Tierna parada de monstruos
Léolo
Dirección y guión: Jean-Claude Lauzon. Fotografía: Guy Dufaux. Música: Richard Gregoire. Canadá, 1992. Intérpretes: Gilbert Sicotte, Maxime Collin, Ginette Reno, Julien Guiomar, Gluditta del Vecchio. Estreno en Madrid: cines Renoir.
Ternura, brutalidad, negrura, elegía, disparate, gracia, humor, horror, delicadeza, violencia. Todo, incluido lo más opuesto -un giro violento es seguido sin que se produzca ruptura de ritmo por una pincelada de gran finura-, forma parte natural, nunca forzada, del mundo desconcertante, al mismo tiempo repelente y fascinante, de esta película, que convierte a su escritor y realizador, el canadiense Jean-Claude Lauzon, en uno de los cineastas más originales y valerosos -se juega la credibilidad de cada secuencia y siempre la saca adelante- del cine actual y del cine que viene, ese que se cuece ahora mismo en las imaginaciones de un puñado de cineastas que no están dispuestos a someterse al adocenado rasero de lo pactado en el sistema de consumo de películas dictado por Hollywood e idean y juegan a su aire, al aire libre, a respirar libertad.
Léolo tiene algo de puñetazo entre los ojos y de funambulismo sin red protectora. Es una película indistintamente brutal y delicada, que nos devuelve -pese a las estafas cotidianas que este sobado término genera- la idea de que hay veces, aunque muy pocas, en que es posible hablar de cine de autor. Todo en este filme es una pesadilla inseparable de la interioridad de su soñador: la pesadilla de la reconstrucción de una indescriptible horda familiar en el hormiguero de un arrabal del Canadá francés: una tribu apiñada, desquiciada, enloquecida, con fealdad casi limítrofe con lo monstruoso y, sin embargo, compuesta por gente humana hasta lo indecible.
Chorro de inventiva
Es la fuerte personalidad del creador de ese mundo cotidiano, Jean-Claude Lauzon, el hilo que vértebra, organiza y homogeneiza el amasijo de personajes, historias, escenarios, situaciones e imágenes que abarrotan este filme atestado de ideas y distinto a todos, muy denso y, no obstante, fácil de ver y de disfrutar, gracias al encanto que permite a un juego feísta crear belleza refinada. Película incatalogable y, una vez vista, inolvidable, cuyo único, lejano y traído aquí por los pelos antecedente hay que buscarlo -con diferencias abismales, ya que Léolo es una obra lírica, y ésta, de puro terror- en la legendaria Parada de los monstruos (Freaks), de Tod Browning.
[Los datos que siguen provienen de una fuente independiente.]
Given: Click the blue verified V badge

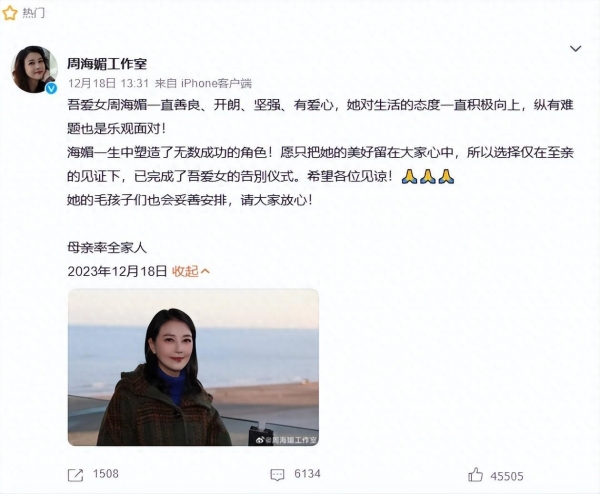Looking at the screenshot, I should tap(51, 88).
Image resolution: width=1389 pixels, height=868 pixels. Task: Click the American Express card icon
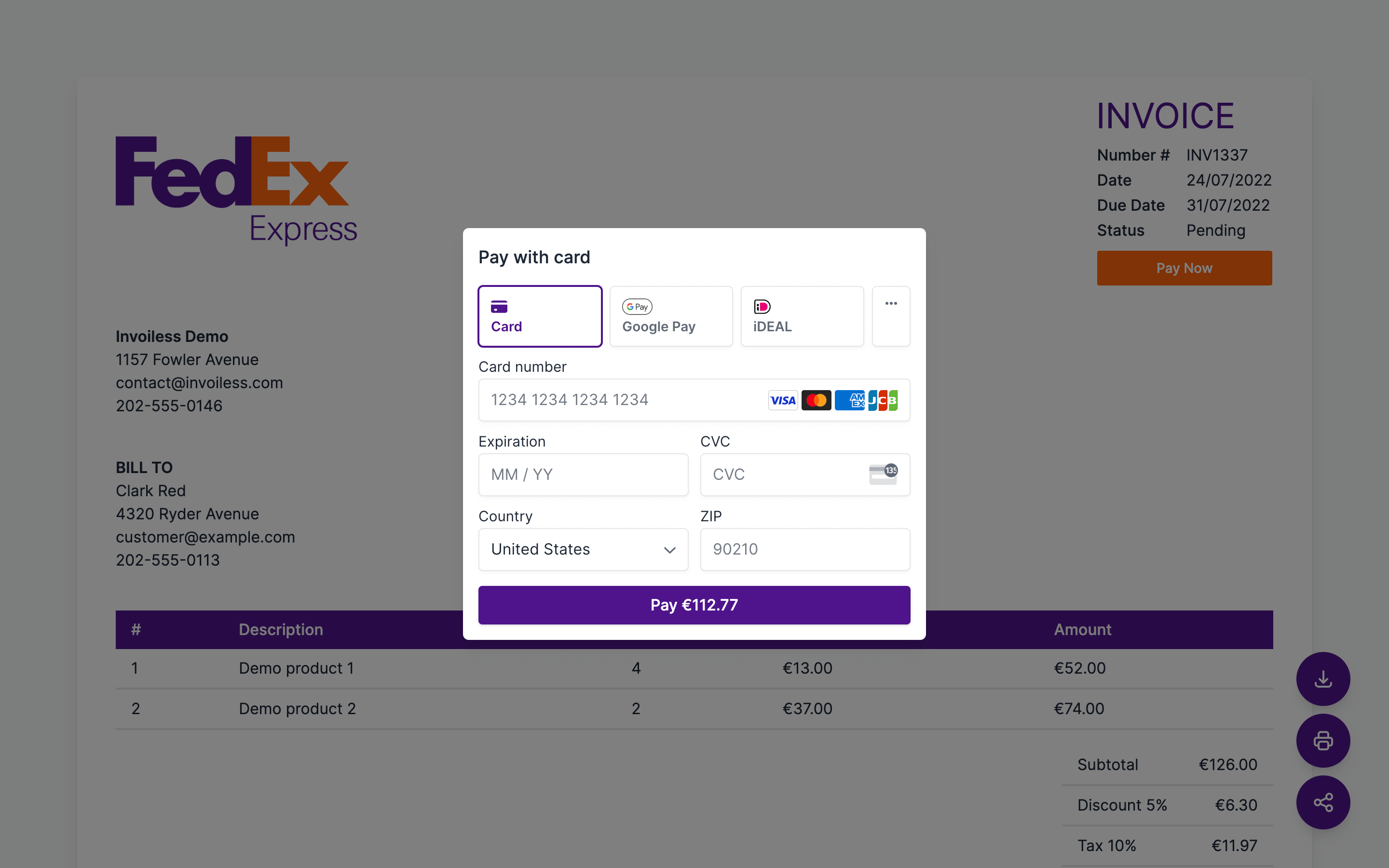coord(850,399)
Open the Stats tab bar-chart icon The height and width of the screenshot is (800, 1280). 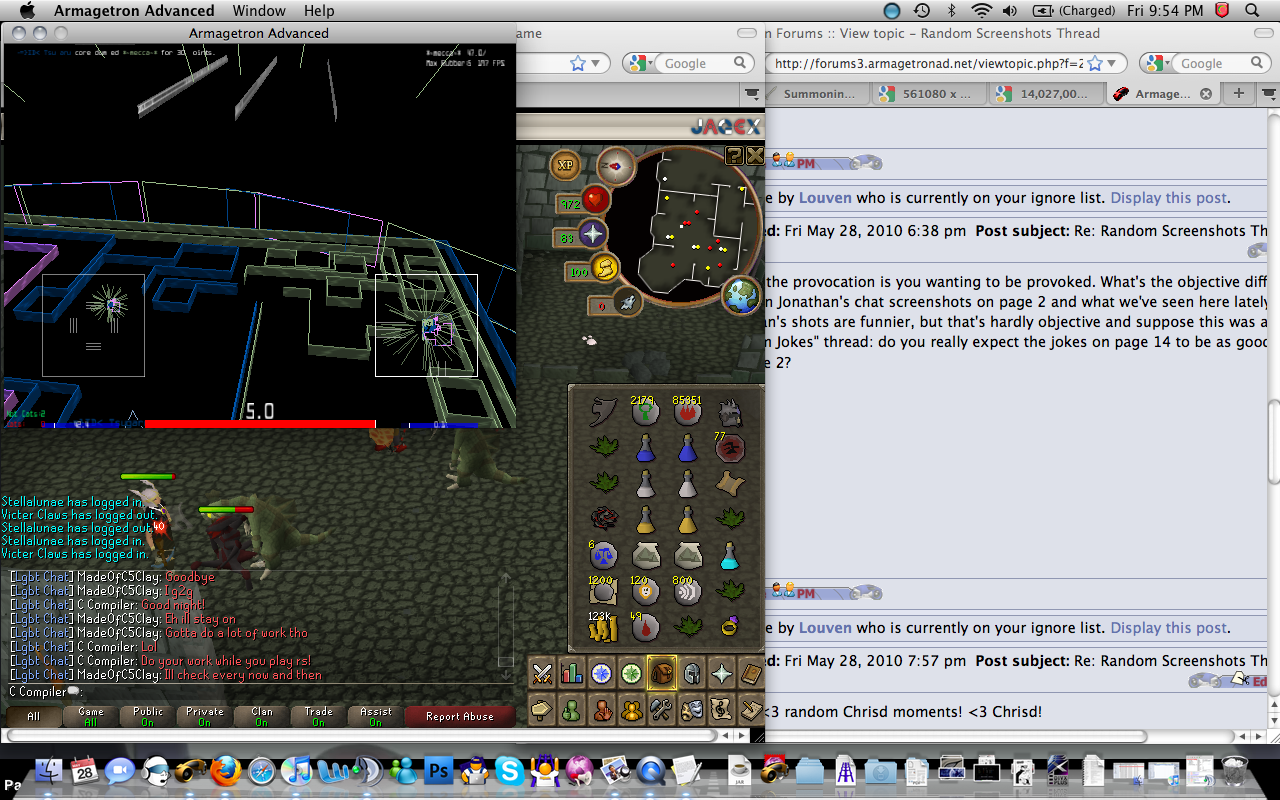(x=572, y=674)
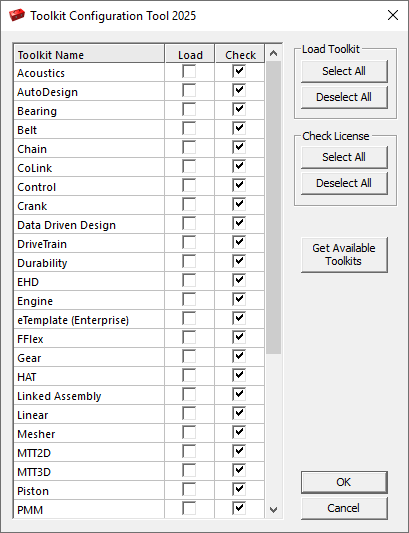Click the Load column header
Screen dimensions: 409x533
pyautogui.click(x=190, y=54)
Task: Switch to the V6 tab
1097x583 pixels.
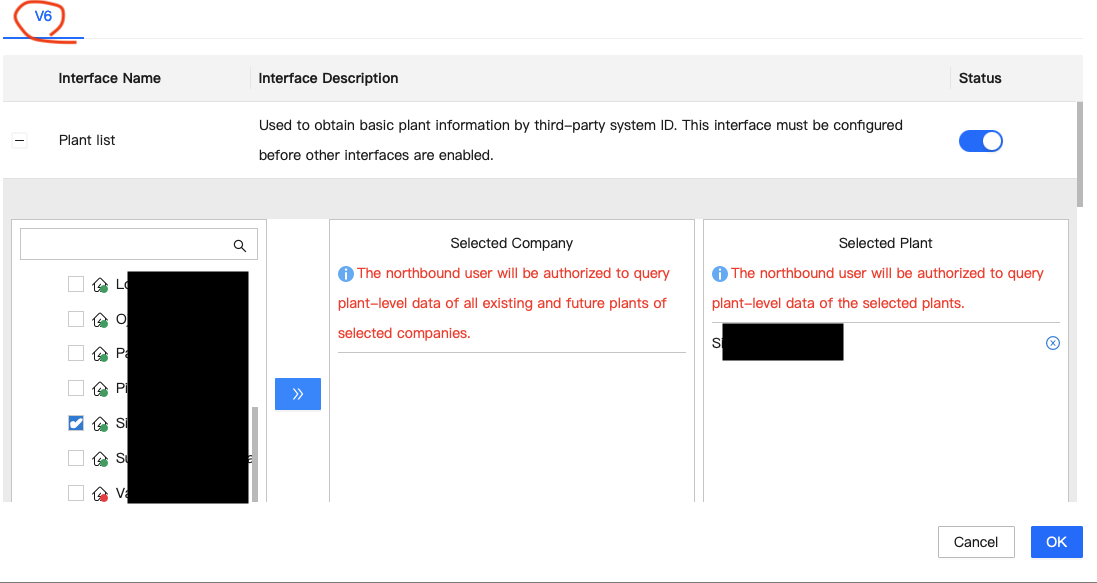Action: [x=43, y=17]
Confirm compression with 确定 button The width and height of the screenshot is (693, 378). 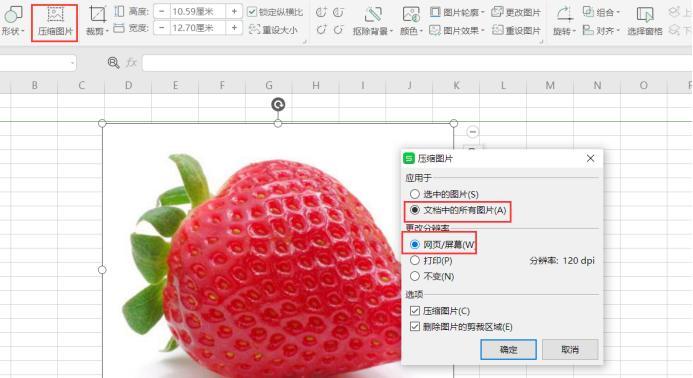tap(508, 350)
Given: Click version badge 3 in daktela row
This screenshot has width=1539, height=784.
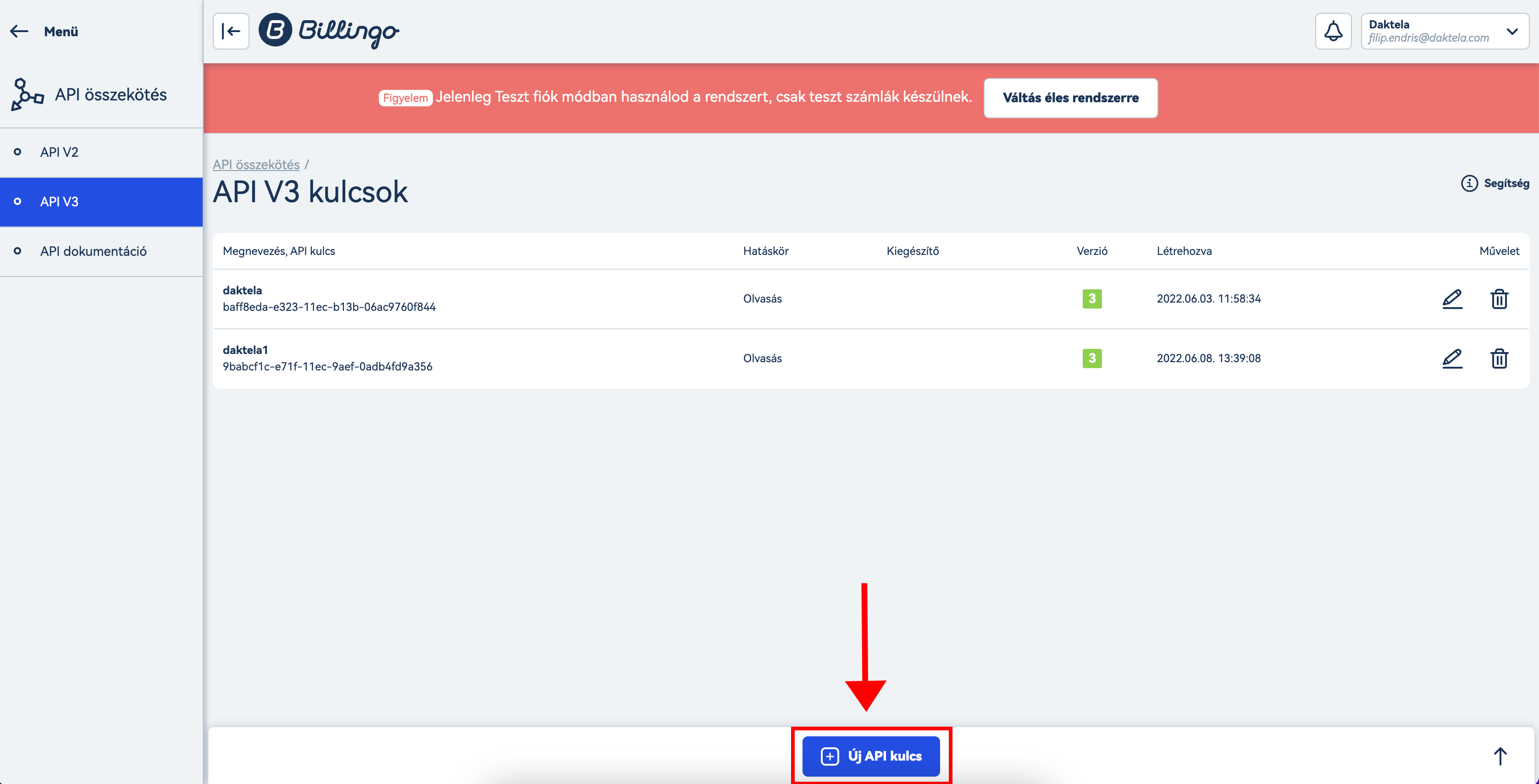Looking at the screenshot, I should 1091,298.
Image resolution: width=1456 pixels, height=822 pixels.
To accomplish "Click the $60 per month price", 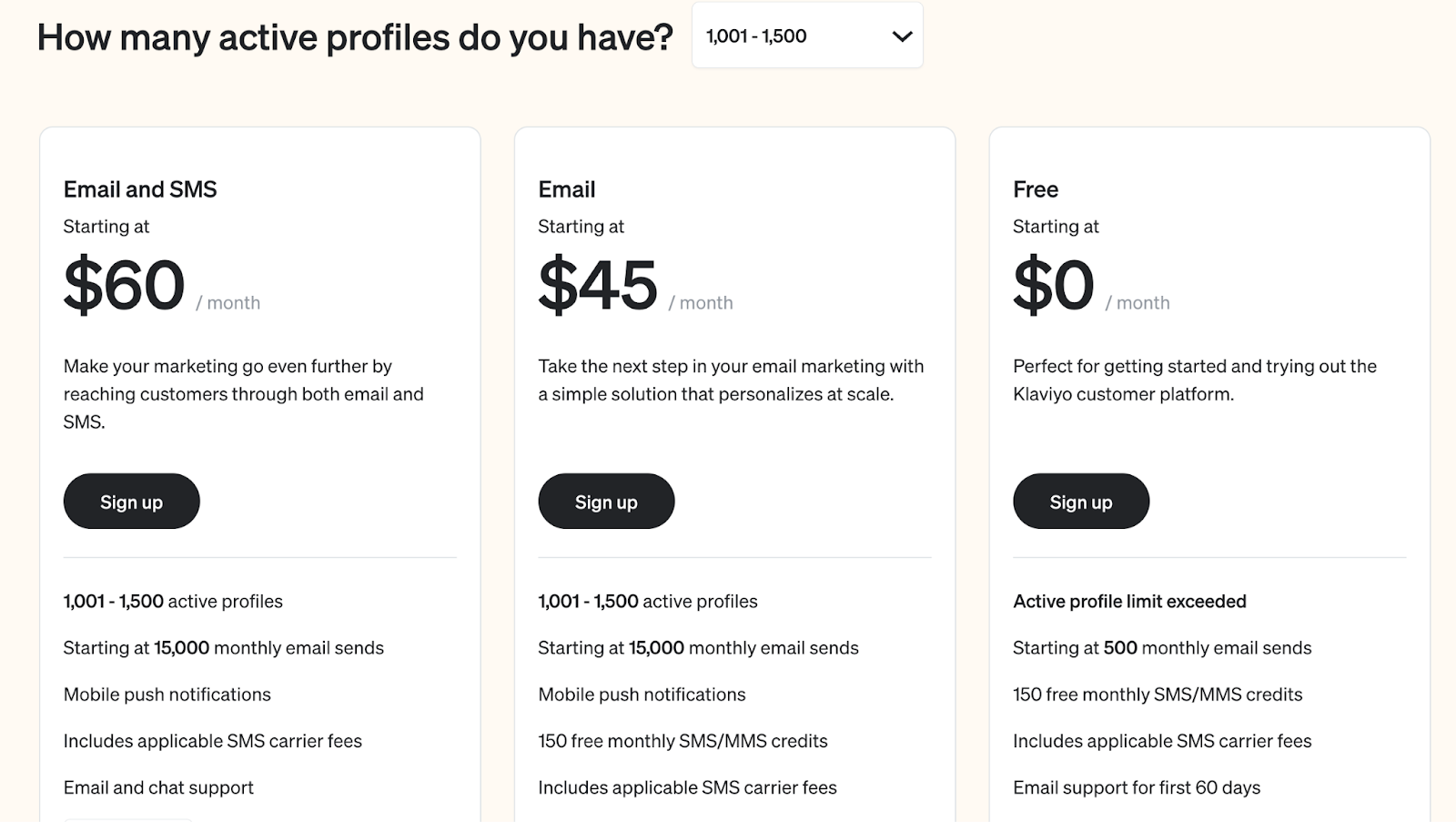I will click(125, 286).
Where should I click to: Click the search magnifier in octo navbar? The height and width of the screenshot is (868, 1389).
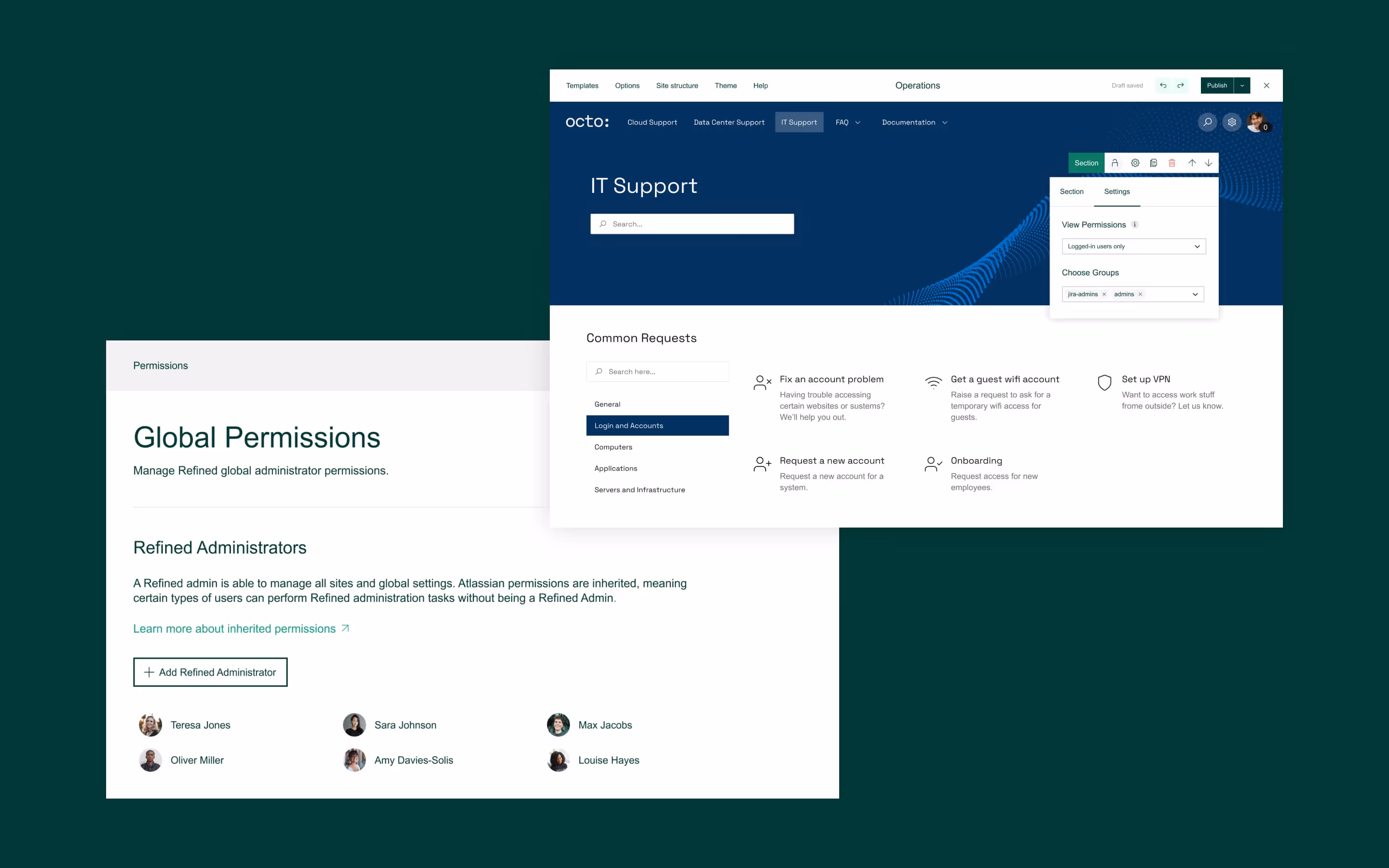coord(1207,122)
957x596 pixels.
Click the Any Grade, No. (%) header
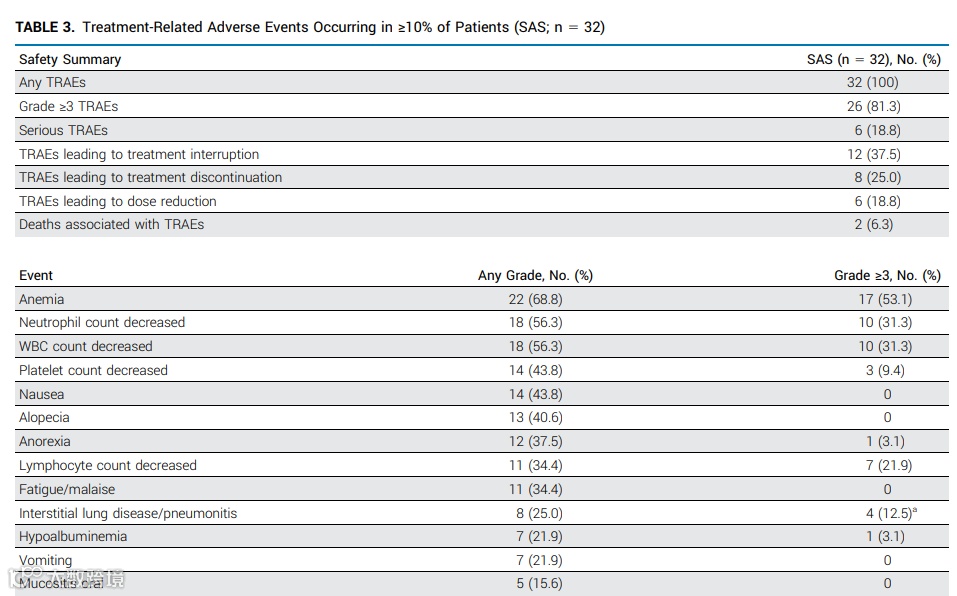click(535, 275)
Lauzon tiene 40 años y éste es su segundo largometraje. Tiene detrás un concienzudo aprendizaje en Montreal y Los Angeles Í Hollywood le llamó y ésta fue su respuesta: "Querían que hiciera una película con una estrella de renombre. Me dijeron: 'Aquí nadie te conoce, empieza con una película pequeña y luego podrás hacer grandes películas'. Yo contesté: 'No quiero hacer una mierda pequeña para luego seguir haciendo más mierdas".
Tras Un zoo, la nuit (1987) llegó Léolo, que permite ahora a Lauzon explicar su método de trabajo con esta precisión: "Cuando escribo una película, no tengo una estructura. Cuando estoy metido en un proceso creativo importante, nunca puedo saber hacia dónde voy". Es una descripción difícil de mejorar de Léolo. Cada giro del relato es imprevisible, como si se improvisase. De ahí su libertad: es imposible, mientras vemos una escena o descubrimos un apunte, adivinar por dónde va a ir la escena siguiente o cómo se cerrará ese apunte, que surge en la pantalla en ocasiones de forma tan ágil que su esbozo dura pocos segundos.Lauzon es una de las revelaciones más esperanzadoras del cine de los últimos años. Todo él es un chorro de inventiva, pero de inventiva dominada, no degradada por la tentación de la arbitrariedad y la facilidad de la ocurrencia.
Léolo fluye a través de giros, se dobla y desdobla en fugas y saltos, transcurre de manera tortuosa y accidentada, pero con gracia y transparencia. Situaciones de baja miseria moral encuentran en Léolo resoluciones de alta elegancia. Incluso imágenes que bordean lo escatológico -mal gusto- se hacen destellos de ingenio limpio: buen gusto. La mirada de este cineasta alquimista convierte -y la analogía es suya- la mierda en oro.